En el Caso Duany Pazos (auto del 8 de abril del 2009) por hechos de 1996 y en el Caso Gallardo Arciniega (sentencia del 18 de noviembre del 2015) por hechos hasta el año 2005, la Sala Penal Nacional, aplicando la llamada prohibición de regreso o teoría de las conductas neutrales o habituales, estableció que los abogados no cometen lavado de activos por el solo hecho de cumplir con su rol de abogado mediante la constitución o representación de empresas ‘offshore’, sino que ello solo ocurre cuando se desvían de dicho rol, dejando de ser abogados y convirtiéndose en partícipes de un delito propio o ajeno.
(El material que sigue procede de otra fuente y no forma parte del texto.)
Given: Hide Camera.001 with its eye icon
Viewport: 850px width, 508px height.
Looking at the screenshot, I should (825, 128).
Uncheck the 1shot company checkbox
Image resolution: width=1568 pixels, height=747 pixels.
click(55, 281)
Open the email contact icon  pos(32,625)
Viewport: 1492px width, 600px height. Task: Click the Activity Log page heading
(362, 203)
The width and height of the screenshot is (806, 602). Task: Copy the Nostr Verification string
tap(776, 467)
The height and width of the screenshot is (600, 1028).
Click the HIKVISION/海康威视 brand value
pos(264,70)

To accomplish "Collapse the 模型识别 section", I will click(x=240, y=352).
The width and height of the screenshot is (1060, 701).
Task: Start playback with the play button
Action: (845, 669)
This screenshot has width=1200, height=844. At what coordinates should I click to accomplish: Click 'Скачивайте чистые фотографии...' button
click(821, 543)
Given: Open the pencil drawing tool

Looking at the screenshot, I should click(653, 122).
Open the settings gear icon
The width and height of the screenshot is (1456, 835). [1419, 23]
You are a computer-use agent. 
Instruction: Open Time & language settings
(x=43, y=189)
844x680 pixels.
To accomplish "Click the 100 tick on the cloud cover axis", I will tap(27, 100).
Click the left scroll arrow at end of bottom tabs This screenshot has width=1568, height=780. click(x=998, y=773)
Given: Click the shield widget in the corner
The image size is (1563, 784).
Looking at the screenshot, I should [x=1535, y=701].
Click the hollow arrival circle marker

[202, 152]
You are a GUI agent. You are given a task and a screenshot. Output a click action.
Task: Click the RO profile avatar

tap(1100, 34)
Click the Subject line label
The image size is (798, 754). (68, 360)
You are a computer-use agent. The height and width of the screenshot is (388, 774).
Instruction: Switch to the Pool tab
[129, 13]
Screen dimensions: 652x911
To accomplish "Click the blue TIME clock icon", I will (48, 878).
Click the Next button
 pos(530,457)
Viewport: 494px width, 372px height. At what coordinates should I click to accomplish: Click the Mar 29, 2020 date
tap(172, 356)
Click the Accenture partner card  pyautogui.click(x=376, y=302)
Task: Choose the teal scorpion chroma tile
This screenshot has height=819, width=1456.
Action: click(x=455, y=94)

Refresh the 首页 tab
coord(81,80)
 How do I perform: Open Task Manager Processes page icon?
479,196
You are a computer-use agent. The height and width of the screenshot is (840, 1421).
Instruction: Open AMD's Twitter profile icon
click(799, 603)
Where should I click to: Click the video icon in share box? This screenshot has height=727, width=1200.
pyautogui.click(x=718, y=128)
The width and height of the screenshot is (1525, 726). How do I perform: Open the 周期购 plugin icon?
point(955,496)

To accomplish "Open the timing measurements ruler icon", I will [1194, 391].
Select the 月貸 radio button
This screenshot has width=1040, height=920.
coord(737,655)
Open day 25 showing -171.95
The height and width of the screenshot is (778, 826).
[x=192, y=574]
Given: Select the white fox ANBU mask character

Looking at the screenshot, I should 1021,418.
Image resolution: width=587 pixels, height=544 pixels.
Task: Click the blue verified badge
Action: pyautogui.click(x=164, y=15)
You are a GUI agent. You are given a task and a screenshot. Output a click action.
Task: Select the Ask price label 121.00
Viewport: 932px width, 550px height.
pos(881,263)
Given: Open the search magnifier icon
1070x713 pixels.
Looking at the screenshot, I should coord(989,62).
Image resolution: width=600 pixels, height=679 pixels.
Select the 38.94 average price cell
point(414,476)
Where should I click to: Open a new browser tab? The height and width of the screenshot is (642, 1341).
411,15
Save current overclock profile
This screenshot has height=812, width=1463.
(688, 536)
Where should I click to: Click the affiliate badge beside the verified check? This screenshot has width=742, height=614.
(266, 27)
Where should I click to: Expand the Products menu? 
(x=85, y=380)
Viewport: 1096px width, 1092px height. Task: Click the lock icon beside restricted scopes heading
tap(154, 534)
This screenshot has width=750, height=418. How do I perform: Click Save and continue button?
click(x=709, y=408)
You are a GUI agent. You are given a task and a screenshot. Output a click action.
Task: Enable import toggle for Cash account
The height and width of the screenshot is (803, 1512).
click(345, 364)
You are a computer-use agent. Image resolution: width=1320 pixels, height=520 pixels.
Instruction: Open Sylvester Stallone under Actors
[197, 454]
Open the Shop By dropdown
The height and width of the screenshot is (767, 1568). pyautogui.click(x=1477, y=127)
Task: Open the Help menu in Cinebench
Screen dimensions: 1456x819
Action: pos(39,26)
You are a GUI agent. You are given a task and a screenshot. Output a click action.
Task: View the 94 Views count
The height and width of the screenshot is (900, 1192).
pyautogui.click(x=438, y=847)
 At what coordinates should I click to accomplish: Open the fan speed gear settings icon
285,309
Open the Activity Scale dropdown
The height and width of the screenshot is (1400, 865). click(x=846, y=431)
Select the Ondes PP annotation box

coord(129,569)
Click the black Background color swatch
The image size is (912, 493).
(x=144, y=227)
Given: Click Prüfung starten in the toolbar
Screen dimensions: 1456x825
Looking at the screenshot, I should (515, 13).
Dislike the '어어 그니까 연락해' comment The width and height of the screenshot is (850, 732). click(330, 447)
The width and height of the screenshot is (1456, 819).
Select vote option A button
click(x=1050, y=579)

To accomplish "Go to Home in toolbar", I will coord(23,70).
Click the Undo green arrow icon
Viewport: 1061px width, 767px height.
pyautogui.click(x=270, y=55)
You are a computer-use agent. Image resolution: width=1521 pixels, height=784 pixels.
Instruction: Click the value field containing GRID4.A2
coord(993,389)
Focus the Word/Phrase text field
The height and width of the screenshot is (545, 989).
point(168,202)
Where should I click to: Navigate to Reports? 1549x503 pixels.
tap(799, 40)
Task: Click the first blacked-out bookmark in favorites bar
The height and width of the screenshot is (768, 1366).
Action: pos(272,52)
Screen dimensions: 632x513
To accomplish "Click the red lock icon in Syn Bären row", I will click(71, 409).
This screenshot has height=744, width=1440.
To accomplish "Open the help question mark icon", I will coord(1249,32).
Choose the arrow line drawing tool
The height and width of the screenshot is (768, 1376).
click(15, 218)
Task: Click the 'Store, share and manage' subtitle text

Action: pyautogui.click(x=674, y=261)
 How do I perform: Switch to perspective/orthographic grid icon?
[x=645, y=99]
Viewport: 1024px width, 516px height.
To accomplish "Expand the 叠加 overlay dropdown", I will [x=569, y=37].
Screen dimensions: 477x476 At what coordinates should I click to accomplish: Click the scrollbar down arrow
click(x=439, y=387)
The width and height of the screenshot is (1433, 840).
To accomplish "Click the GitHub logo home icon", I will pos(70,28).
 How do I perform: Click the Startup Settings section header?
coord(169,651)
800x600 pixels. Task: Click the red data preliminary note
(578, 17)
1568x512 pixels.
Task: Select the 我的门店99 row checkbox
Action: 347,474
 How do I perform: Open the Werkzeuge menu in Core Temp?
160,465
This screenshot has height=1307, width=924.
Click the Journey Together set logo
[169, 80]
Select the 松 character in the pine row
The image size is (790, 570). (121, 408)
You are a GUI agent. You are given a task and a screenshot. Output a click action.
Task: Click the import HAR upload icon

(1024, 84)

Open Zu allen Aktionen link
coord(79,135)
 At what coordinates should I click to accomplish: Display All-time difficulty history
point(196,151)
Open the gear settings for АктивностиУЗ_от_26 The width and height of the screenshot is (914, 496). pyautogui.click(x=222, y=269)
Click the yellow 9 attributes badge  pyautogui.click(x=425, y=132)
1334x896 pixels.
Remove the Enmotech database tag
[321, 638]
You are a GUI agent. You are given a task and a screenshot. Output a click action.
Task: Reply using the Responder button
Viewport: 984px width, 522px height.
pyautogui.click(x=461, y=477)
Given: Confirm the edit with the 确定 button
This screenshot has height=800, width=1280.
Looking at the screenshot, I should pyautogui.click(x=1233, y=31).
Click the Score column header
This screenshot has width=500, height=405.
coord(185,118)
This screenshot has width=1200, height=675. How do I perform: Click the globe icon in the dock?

Pero el estándar judicial actual es mucho más exigente: con el Decreto 1249, los abogados expertos en ‘offshore’ tienen el deber de saber a quién le prestan el servicio y para qué, deben conocer si la operación de su cliente es lícita o no, abstenerse ante la duda y reportar la operación a la UIF ante la sospecha de ilicitud.

En este nuevo panorama, como sujeto legalmente obligado a conocer, al abogado corporativo parece no quedarle más espacio para la negligencia, el error, la ceguera voluntaria o la indiferencia. Las ‘offshore’ son vehículos peligrosos y, por ende, deben conducirse respetando las reglas del sistema. No como un instrumento criminal.